Tutti gli interpreti con un estrema schiettezza, facilitati dalle esperte mani maieutiche della drammaturgia testoriana, giungono con naturalità ad interpretare i loro personaggi, non c’è un confine fonetico, non trovano Renzo, Lucia, Agnese, fra Cristoforo, Don Rodrigo, bronzando le loro laringi, ma lo pescano nel ventre, nel lago della loro emotività, le loro battute sono chiare, fresche, e dolci acque, le scovano così, come nella canzone di De Gregori, tra il lavandino ed un secchio, tra un manifesto e lo specchio. Il testo manzoniano non è più un tomo polveroso, con personaggi banalizzati da una critica, un’esegesi che racconta pigramente se stessa, ma sono fatti della stessa sostanza degli umani, sono la realtà che potremmo incontrare appena fuori dal teatro, è l’umanità a guardarsi e soprattutto a guardare la platea, ed in quello scambio di sguardi ci si riconosce vicendevolmente, l’essere umano trova il suo esserci, non in astratte elucubrazioni, ma nell’urgenza della sua carne, e della sua parola. Luca Lazzareschi, nella parte del maestro ed in quella di Don Abbondio, di fra Cristoforo, mostra la fascinazione della parola, la sua necessaria ostensione, usa con destrezza la bacchetta magica verbale, stimola, punzecchia quanto il tafano evocato dal Socrate di Platone.

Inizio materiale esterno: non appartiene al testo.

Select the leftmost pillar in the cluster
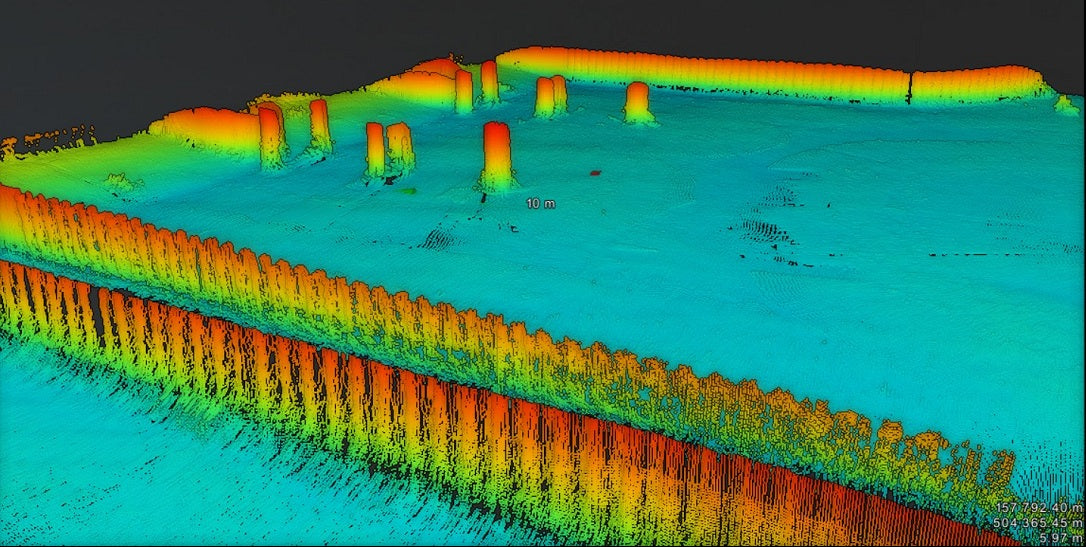The height and width of the screenshot is (547, 1086). [x=270, y=136]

E ancora di più mostra il risultato della sua generosità scenica, mostra tutta la fatica del vieux roi del teatro francese, e scava nel profondo dell’abisso nietzscheiano la vocalità dell’Innominato, incatramata, ma terribilmente vera e vicina, quanto la propria giugulare.
Laura Marinoni non interpreta, è la Monaca, la donna che porta la sua dignità invitta al monatto nella scena della peste, è la femmina, la madre, la peccatrice che ha braccia ed insieme un ventre, che ha tante ragioni del cuore che la ragione non conosce, è un fiore del male che profuma molto di più della semplice rosa, e il guardarlo, l’ascoltarlo è un’ipoteca di contatto, la promessa di poter appoggiare la testa su quel ventre troppo umano per poter stare semplicemente nella pagina di un romanzo. Proviene dagli inferi che stanno appena sotto le tavole del palcoscenico, dall’inconscio teatrale dei desideri e delle pulsioni, è la danza di Dioniso il suo recitare, in grado di narrare insieme le lacrime ed il riso, e di restituire la vita a se stessa, al suo essere in eterno bilico tra Talia e Melpomene, tra la comicità e la tragedia. Se si dovesse racchiudere in una frase il sugo manzoniano di questa piece, e mai metafora fu più necessaria vista la natura del lavoro teatrale, si potrebbe prendere a prestito le parole di lode che Cicerone dedicò alla scrittura di Cesare, “Nudi sunt, recti et venusti”, ammirevoli davvero sono schietti e semplici, ecco la definizione che in un solo colpo d’occhio racchiude la regia ed insieme gli interpreti.